Zoo Club is an Android entry in the “social zoo management” genre, which you’d think wouldn’t have quite so many entries. Regardless, like many other mobile social titles on Android, it feels like an early Facebook game. While Zoo Club does incorporate more modern features like real social mechanics and a quest tree, it’s still missing a lot of basic features like proper zoom controls and the ability to turn music off. The core of the gameplay is typical enough, though, asking you to fill a zoo up with entertaining creatures that draw big crowds.

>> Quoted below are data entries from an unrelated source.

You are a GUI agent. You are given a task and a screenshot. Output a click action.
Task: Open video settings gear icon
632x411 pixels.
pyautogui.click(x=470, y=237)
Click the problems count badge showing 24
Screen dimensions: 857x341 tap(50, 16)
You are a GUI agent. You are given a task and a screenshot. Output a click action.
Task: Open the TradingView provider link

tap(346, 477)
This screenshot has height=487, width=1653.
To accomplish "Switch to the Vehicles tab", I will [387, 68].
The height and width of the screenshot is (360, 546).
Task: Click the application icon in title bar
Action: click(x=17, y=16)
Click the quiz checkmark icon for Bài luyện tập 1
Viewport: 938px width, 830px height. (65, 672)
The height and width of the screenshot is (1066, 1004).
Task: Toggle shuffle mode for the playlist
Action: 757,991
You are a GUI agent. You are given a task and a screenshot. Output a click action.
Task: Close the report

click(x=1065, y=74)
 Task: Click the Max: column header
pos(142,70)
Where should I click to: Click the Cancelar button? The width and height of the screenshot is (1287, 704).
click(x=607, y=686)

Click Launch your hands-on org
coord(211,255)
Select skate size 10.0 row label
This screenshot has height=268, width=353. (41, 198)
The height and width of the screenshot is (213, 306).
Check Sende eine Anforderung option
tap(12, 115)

A tutorial walks you through Zoo Club‘s basic features. You can purchase male and female animals who need to be fed, cleaned, and made to perform tricks (called “zoo shows”). Doing this helps you earn money which you can spend on a wider variety of animals than the zebras and monkeys you get early on. From there you can buy decorations for your zoo and buildings (like food stands) that let you earn money passively. Curiously, the game doesn’t seem to let you choose where to place animal pens or other components of your zoo.

Zoo Club

The animals in Zoo Club are cute, though their animations are very limited. You can breed them to create new animals if you have a male and a female, but this only seems to serve the purpose of letting you get more animals for free. You begin the game with a huge surplus of funds to begin with, so it’s hard to imagine why you’d need to mass-produce any type of creature. Otherwise, your main duty in the game is just trying to clean up trash visitors leave and keep your animals in good shape for putting on lots of zoo shows to attract visitors.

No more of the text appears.